The purpose of this interventional study is to investigate the effects of aromatherapy on an acute care unit and whether it is effective in decreasing physical or emotional stressors that occur as a hospitalized patient. This study aimed to expand the limited literature on aromatherapy use in hospitalized adults and its effectiveness in decreasing pain, anxiety, and nausea. The hypothesis was that use of aromatherapy would decrease pain, anxiety and nausea in hospitalized adults and increase patient satisfaction. While there is anecdotal evidence of its efficacy, few studies exist evaluating its effectiveness within peer-reviewed journals, specifically on acute care medical surgical units.
The goal for the study was to collect a sample of one hundred adult patients admitted to an acute care medical surgical unit. A quasi-experimental study with a single-arm pre-/post-test design evaluated one-time use of inhaled aromatherapy on hospitalized adults on an acute care unit. Pre-test tools included a numeric pain rating scale, facial anxiety scale and Halpin's 0-5 nausea scale. Aromatherapy (Elequil aromatabs) was administered for 8 hours. Sleep, satisfaction, well-being, and concurrent medication use were assessed post-aromatherapy. Descriptive and inferential statistics were performed. These subjects had to be conscious, oriented, able to consent, and able to understand the purpose of the study. Exclusion criteria were otolaryngology free flap patients (as this was a study being conducted on an otolaryngology acute care unit and another study was occurring with this population), patients with known allergies to essential oils, those taking sleep medications, or who have an aroma/essential oil contraindication. The use of a pre and post survey was used to measure the effectiveness of aromatherapy on pain, anxiety, and nausea. A baseline assessment was made of these ailments via Qualtrix. Subjects chose the aromatherapy tab fragrance that best fit their chief complaint, which was placed on their gown. After eight hours, a post-application survey to assess pain, anxiety, nausea, sleep/relaxation, overall satisfaction, and overall wellbeing was administered via Qualtrix. A numeric pain scale from 0-10, a 0-5 Likert Anxiety scale and a 0-5 nausea scale were used to measure efficacy. Sleep, satisfaction, and wellbeing was assessed with yes/no. A chart review to determine any measurable benefits in the reduction of related medications while using aromatherapy was to be conducted once one hundred subjects were obtained. The period for this study was approximately fifteen months.
Study Type
INTERVENTIONAL
Allocation
NA
Purpose
SUPPORTIVE_CARE
Masking
NONE
Enrollment
94
Aromatherapy impregnated tab utilized to dispense inhaled scent for the study
UC Davis Medical Center
Sacramento, California, United States
Numerical Rating Pain Scale
The Numerical Rating Pain Scale measures pain experienced right now based on a 11-point Likert scale with choices of 0 = no pain, 5 = Moderate pain, 10 = Worst possible pain.

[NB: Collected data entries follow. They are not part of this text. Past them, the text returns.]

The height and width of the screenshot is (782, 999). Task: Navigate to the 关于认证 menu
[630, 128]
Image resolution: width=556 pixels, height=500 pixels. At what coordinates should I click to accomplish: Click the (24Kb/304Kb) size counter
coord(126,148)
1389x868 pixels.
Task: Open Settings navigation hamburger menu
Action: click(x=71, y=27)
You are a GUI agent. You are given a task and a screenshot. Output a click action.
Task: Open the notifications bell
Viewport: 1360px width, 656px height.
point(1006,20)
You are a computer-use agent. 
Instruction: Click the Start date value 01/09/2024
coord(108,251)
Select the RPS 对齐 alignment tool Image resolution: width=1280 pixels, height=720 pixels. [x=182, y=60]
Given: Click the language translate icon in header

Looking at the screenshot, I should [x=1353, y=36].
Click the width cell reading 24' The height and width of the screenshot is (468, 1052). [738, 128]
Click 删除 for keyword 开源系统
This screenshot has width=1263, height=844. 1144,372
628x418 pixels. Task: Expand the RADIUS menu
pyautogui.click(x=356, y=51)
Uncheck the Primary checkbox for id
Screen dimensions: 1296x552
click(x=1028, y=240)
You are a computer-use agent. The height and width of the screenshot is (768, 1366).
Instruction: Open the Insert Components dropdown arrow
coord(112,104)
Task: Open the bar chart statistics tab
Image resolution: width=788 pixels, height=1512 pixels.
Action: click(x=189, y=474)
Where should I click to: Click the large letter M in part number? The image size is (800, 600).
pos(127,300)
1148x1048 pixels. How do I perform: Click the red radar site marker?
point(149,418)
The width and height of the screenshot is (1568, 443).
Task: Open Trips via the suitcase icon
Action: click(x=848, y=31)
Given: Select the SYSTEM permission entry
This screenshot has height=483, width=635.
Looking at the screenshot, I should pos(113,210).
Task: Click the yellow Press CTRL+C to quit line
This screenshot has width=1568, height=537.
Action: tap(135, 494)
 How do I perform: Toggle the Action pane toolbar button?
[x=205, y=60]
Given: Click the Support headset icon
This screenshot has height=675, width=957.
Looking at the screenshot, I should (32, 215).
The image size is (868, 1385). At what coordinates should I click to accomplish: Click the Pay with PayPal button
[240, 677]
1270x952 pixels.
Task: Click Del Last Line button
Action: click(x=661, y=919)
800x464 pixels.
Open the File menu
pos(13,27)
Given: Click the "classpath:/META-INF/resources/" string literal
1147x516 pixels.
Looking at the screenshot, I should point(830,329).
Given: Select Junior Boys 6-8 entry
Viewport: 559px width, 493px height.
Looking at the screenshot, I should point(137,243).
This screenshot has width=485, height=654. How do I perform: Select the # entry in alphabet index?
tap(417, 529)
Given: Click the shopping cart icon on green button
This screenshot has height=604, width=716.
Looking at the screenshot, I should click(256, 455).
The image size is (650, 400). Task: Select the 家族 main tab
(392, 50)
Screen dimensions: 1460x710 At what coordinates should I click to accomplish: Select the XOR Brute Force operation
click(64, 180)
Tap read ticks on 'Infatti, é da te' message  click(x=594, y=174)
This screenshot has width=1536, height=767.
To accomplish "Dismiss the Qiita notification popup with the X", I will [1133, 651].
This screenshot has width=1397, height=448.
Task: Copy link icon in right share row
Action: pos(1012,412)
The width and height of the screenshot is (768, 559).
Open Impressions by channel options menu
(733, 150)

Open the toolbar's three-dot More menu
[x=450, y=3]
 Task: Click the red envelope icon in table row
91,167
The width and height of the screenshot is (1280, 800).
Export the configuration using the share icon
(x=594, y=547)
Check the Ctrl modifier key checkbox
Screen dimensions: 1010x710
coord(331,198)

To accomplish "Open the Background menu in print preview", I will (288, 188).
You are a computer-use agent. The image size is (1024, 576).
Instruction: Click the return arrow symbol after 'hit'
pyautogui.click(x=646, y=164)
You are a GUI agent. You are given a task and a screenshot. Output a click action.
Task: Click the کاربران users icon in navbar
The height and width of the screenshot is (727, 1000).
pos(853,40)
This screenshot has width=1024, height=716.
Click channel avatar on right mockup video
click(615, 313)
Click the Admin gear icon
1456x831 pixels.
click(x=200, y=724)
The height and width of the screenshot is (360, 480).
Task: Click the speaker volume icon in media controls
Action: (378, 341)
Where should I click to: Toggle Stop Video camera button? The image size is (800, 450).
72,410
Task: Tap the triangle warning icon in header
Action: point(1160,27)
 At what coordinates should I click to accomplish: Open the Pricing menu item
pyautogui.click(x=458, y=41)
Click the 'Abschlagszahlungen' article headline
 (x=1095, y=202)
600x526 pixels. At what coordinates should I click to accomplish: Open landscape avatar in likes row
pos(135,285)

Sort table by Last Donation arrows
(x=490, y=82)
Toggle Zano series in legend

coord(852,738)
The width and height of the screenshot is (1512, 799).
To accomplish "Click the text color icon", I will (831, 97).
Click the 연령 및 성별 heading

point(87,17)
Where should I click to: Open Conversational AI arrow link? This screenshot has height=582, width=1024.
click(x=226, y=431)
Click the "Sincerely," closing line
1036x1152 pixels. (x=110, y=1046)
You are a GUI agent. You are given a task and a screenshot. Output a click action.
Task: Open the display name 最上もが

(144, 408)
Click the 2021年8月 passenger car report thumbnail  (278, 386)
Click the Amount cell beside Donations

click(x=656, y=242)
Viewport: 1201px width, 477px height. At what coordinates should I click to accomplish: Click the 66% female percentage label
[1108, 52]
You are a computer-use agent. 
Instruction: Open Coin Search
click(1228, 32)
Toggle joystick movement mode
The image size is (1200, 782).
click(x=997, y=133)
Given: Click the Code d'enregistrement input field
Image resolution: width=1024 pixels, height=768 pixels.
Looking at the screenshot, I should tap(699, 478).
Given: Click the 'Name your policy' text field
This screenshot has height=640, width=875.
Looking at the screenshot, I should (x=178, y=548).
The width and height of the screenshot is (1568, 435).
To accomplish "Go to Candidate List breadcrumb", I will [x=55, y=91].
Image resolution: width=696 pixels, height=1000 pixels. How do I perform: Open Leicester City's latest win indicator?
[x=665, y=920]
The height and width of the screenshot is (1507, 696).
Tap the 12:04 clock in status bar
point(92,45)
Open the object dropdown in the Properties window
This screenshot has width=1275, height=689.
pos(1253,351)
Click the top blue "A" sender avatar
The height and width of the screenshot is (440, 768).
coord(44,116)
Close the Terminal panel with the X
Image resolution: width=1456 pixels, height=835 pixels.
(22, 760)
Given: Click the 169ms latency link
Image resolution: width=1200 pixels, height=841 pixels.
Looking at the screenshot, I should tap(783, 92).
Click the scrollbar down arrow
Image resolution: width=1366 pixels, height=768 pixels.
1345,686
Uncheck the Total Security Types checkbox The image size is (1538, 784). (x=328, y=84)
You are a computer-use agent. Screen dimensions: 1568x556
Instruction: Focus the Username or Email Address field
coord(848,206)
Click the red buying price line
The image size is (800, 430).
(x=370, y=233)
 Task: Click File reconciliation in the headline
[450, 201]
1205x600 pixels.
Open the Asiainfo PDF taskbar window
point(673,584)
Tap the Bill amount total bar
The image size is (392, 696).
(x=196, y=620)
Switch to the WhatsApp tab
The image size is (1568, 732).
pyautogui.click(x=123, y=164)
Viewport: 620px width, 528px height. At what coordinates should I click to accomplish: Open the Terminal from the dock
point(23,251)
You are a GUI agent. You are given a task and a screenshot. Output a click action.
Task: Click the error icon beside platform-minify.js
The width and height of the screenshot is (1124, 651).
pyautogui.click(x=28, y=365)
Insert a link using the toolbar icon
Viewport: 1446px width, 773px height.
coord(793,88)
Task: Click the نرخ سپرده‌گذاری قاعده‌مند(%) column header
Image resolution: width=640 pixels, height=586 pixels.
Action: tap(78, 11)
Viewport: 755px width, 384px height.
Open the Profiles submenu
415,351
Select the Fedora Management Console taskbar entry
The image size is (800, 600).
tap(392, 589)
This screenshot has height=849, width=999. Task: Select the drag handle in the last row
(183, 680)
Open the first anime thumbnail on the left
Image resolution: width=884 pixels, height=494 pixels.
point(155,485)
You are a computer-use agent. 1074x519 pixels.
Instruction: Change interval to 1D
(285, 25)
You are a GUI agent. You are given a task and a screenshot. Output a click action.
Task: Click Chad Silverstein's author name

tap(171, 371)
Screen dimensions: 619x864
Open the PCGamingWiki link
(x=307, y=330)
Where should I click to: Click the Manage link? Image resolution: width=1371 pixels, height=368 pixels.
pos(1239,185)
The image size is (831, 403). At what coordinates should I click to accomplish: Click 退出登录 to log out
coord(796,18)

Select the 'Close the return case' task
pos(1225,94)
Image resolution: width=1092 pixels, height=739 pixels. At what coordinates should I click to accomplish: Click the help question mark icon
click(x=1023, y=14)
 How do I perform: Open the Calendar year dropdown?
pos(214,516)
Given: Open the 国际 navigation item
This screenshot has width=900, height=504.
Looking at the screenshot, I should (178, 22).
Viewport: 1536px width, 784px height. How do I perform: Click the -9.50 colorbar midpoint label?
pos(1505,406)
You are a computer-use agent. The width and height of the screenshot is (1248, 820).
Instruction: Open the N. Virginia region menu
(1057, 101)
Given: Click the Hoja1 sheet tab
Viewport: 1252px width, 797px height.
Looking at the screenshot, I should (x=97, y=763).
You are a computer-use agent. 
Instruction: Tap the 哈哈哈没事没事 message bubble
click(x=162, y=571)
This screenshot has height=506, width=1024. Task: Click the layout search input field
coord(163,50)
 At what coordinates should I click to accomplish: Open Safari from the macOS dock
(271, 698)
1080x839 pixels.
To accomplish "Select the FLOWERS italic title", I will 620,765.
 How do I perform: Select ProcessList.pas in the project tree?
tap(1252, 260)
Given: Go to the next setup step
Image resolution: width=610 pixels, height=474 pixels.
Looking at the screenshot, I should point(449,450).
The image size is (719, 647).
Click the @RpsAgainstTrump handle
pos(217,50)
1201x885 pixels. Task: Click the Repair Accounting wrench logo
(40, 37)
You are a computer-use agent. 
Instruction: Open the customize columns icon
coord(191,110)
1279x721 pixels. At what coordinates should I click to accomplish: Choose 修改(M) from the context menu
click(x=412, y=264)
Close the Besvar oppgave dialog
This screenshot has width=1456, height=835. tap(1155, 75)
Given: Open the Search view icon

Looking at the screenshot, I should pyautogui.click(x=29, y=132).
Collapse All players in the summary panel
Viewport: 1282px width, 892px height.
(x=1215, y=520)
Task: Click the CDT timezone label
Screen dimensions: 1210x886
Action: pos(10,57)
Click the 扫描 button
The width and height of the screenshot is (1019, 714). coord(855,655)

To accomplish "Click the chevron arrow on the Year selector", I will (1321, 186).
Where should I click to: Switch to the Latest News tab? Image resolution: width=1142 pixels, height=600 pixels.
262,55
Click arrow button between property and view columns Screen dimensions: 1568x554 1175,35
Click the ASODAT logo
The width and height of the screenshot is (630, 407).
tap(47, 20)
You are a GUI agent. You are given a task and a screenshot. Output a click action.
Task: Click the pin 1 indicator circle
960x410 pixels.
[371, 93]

Time frame: Pre-Post Aromatherapy Administration (8 hours)
Nausea Scale
Nausea Scale: 0-5 Nausea Scale. 0 - No nausea and 5 - severe nausea
Time frame: Pre-Post Aromatherapy Administration (8 hours)
Anxiety Likert Scale
This one-item scale consisted of five evenly spaced numbers each anchored to a level of anxiety (0 = not at all anxious, 2 = a little anxious, 3 = moderately anxious, 4 = very anxious, 5 = extremely anxious).
Time frame: Pre-Post Aromatherapy Admin (8 hours)
Patient Satisfaction
The use of a post-survey to evaluate effectiveness of aromatherapy on patient satisfaction using a yes or no response.
Time frame: 8 hours
Well-being
The use of a post-survey to evaluate effectiveness of aromatherapy on the subject's well-being using a yes or no response.
Time frame: 8 hours
Increased Sleep
The use of a post-survey to evaluate effectiveness of aromatherapy in increasing sleep using a yes or no response.